If it helps, this is what the description of the Astronomy course is in my Curriculum Guide

Astronomy presents a study of both the solar and stellar systems. Topics studied include examination of the properties of the planets, the moon, the sun, comets, meteors, stars, and galaxies. Theories on the origin of the universe and development of the field of astronomy also are examined.

And this is my Astronomy teacher

http://www.hehs.d211.org/people/lohs/

Check under his Astronomy section.
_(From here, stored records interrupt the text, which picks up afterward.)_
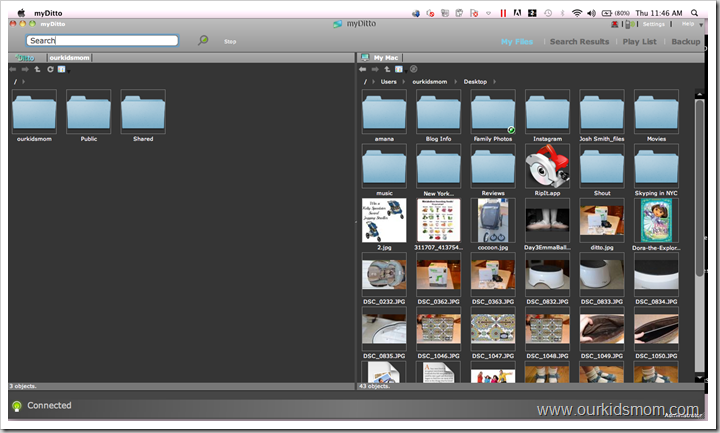Click inside the Search text field
This screenshot has height=433, width=720.
(103, 41)
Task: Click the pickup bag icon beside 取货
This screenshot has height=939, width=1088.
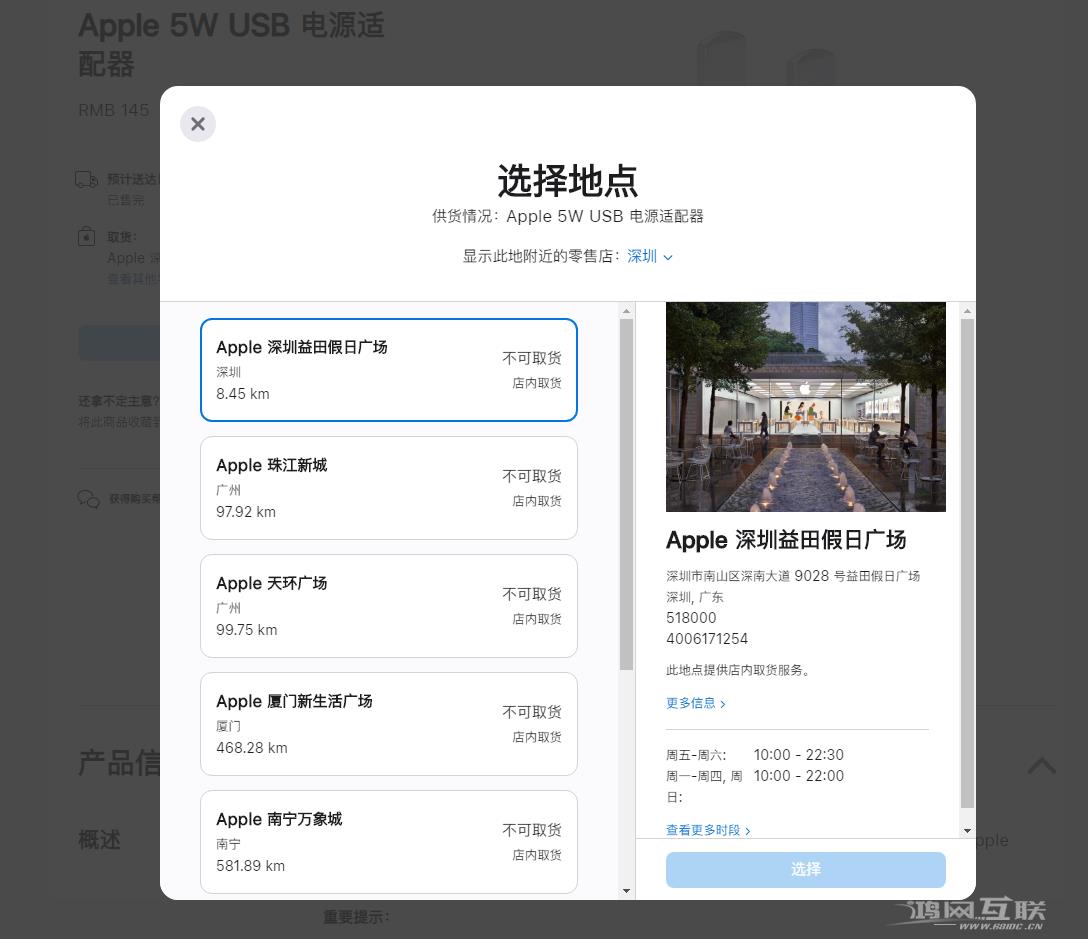Action: click(87, 237)
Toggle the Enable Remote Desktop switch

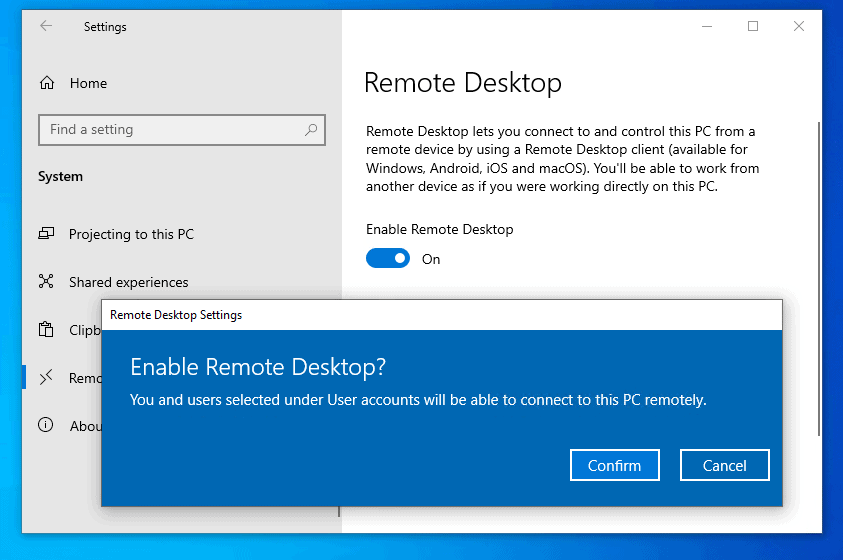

Now should I take it?


----------



## silent sniper (Dec 26, 2009)

it's going to involve a fuckload of math. if you can handle it and youre interested, go ahead.


----------



## Link5084 (Dec 26, 2009)

silent sniper said:
			
		

> it's going to involve a fuckload of math. if you can handle it and youre interested, go ahead.



What kind of math? Why would Astronomy involve math?


----------



## Uncle FEFL (Dec 26, 2009)

Astronomy is not just observing space. You also calculate the distance between stars (and maybe their partner star also). In a solar system, you would calculate each individual planet's distance from each other as well as their distance from their sun.

You calculate how long it would take for a certain white dwarf star to become a black dwarf. You would calculate the differences of white dwarfs' revolutions, and find an average. You would observe how they illuminate, and when the light is closest to earth. IIRC, white dwarfs are like light house beacons, that is only part of the actual star illuminates (very brightly).

Not to mention you would calculate the size of stars, planets, quasars, galaxies, and all that interesting stuff.

Additionally, you would learn about constellations, the black hole theory (which I believe has already been proven), and the reason why we don't have any black dwarfs yet. You would learn how old the universe is. All that interesting stuff plus more!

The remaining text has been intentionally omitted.